Synopses & Reviews
Davie Adams wasn't quite an adult the night he lost it all. His mother gone forever and his father on the run, Davie knew that he could no longer stay in Blackburn, the only home he'd ever known. He made his way to London with little more than the shirt on his back, desperate to escape his haunted memories and sure that he could survive anything.
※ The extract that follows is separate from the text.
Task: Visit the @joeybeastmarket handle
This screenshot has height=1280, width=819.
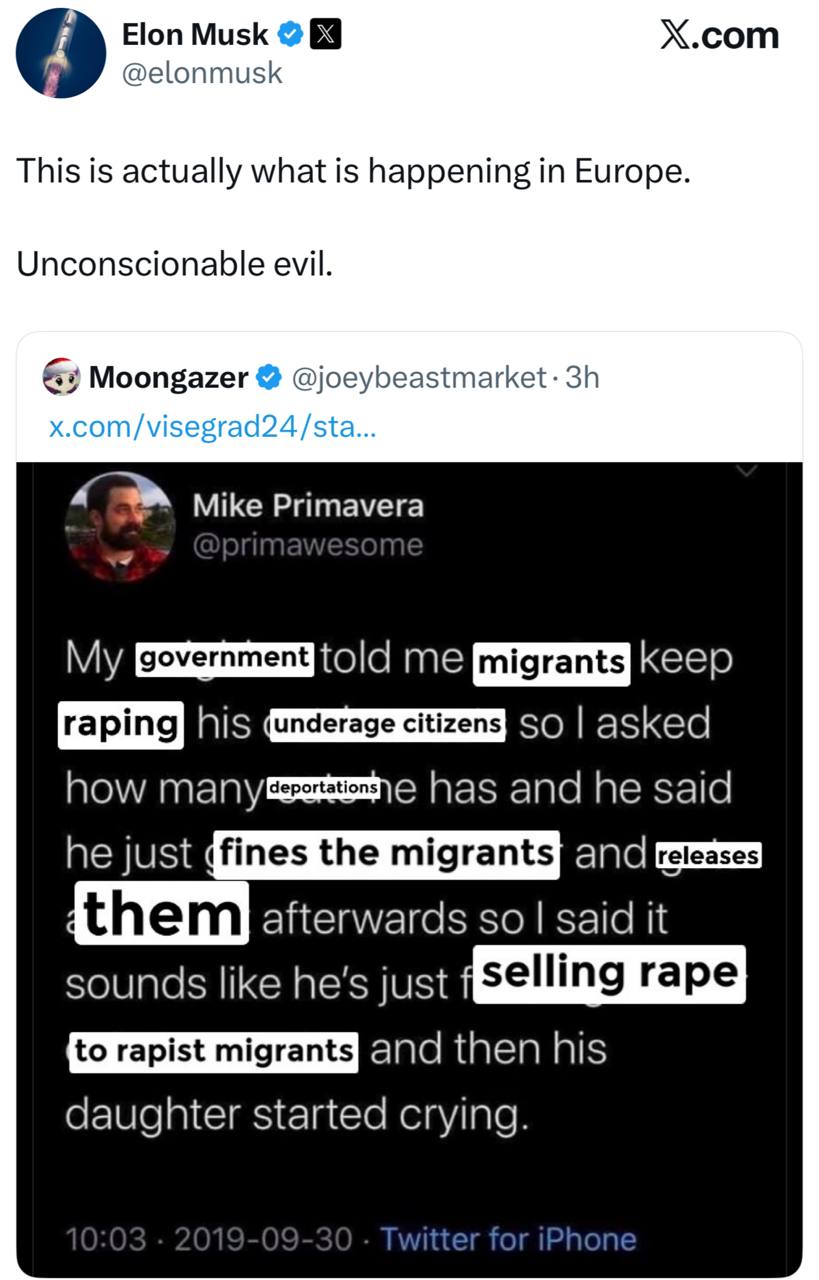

But life on his own is not what Davie expects. His search for his father proves fruitless, and the loneliness eats away at him. Anxious to reunite with the people he left behind, he returns to his anguished grandfather and his childhood love still pining for him in Blackburn—where he discovers that only his own fears can keep him from learning the truth about what tore his family apart.
About the Author
A major bestselling author in her native Great Britain, JosephineCox's story is as extraordinary as anything in her books. One of ten children born into poverty in a cottonmill house in Blackburn, her life was full of tragedy and hardship, though not devoid of laughter and love. At the age of sixteen, she met and married her husband, Ken, and had two sons. When her sons began school, Cox decided to go to college, eventually gaining a place at Cambridge University which she was unable to accept. Becoming a teacher, she set about renovating a derelict council house as the family home, coping with the problems of her own mother's unhappy home life while writing her first full-length novel -- all of which earned her a Superwoman of Great Britain Award after her family secretly entered her in the contest. Currently living in Bedfordshire, England, she gave up teaching to write full-time and is the author of nearly three dozen novels.